■ WRITTEN TASK: Reproduce the following passage on the F-35 program word for word, in full.

■ DOCUMENT:
────────────────

Cramming the three services into the program reduced management flexibility and 
put the taxpayer in a fiscal headlock. Each service had the leverage generated 
by threatening to back out of the program, which forced cost into the backseat, 
behind performance. "The Air Force potentially could have adopted the Navy 
variant, getting significantly more range and structural durability," says John 
Young Jr., a top Navy and Pentagon civilian official from 2001 to 2009. "But 
the Air Force leadership refused to consider such options."

Yet if the Navy, and Young, were upset with the Air Force, the Air Force was 
upset with the Marines. "This is a jobs program for Marine aviation," says 
retired general Merrill McPeak, Air Force chief of staff from 1990 to 1994. 
"The idea that we could produce a committee design that is good for everybody 
is fundamentally wrong." He scoffs at the Marine demand for a plane that can 
land vertically, saying, "The idea of landing on a beach and supporting your 
troops close up from some improvised airfield, à la Guadalcanal, is not going 
to happen."

Focused on waging two post-9/11 wars, the Pentagon let the F-35 program drift 
as costs ballooned and schedules slipped for a decade. The Marines' F-35 was 
supposed to be capable of waging war in April 2010, the Air Force's in June 
2011 and the Navy's in April 2012. In a break with Pentagon custom, there now 
is no such "initial operating capability" date for any of them; each is likely 
to be delayed several years.

────────────────

■ PROVIDED MATERIAL:
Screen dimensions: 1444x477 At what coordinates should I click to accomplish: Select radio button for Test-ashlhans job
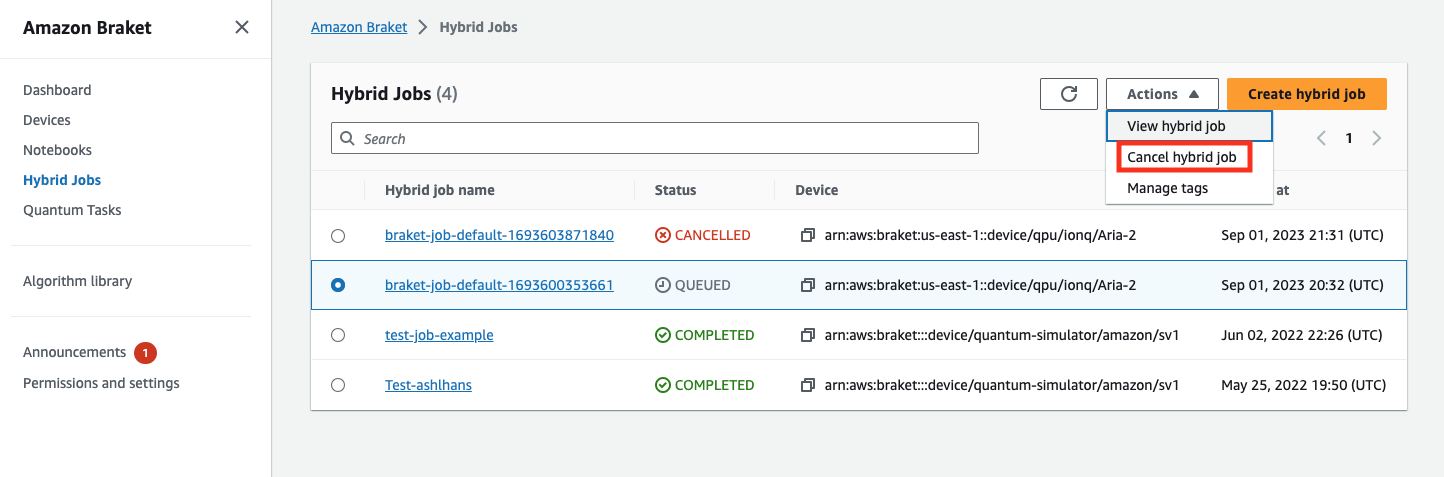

────────────────

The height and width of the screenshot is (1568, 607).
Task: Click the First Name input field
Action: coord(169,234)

────────────────

■ ANSWER TO THE EXERCISE:
Cramming the three services into the program reduced management flexibility and 
put the taxpayer in a fiscal headlock. Each service had the leverage generated 
by threatening to back out of the program, which forced cost into the backseat, 
behind performance. "The Air Force potentially could have adopted the Navy 
variant, getting significantly more range and structural durability," says John 
Young Jr., a top Navy and Pentagon civilian official from 2001 to 2009. "But 
the Air Force leadership refused to consider such options."

Yet if the Navy, and Young, were upset with the Air Force, the Air Force was 
upset with the Marines. "This is a jobs program for Marine aviation," says 
retired general Merrill McPeak, Air Force chief of staff from 1990 to 1994. 
"The idea that we could produce a committee design that is good for everybody 
is fundamentally wrong." He scoffs at the Marine demand for a plane that can 
land vertically, saying, "The idea of landing on a beach and supporting your 
troops close up from some improvised airfield, à la Guadalcanal, is not going 
to happen."

Focused on waging two post-9/11 wars, the Pentagon let the F-35 program drift 
as costs ballooned and schedules slipped for a decade. The Marines' F-35 was 
supposed to be capable of waging war in April 2010, the Air Force's in June 
2011 and the Navy's in April 2012. In a break with Pentagon custom, there now 
is no such "initial operating capability" date for any of them; each is likely 
to be delayed several years.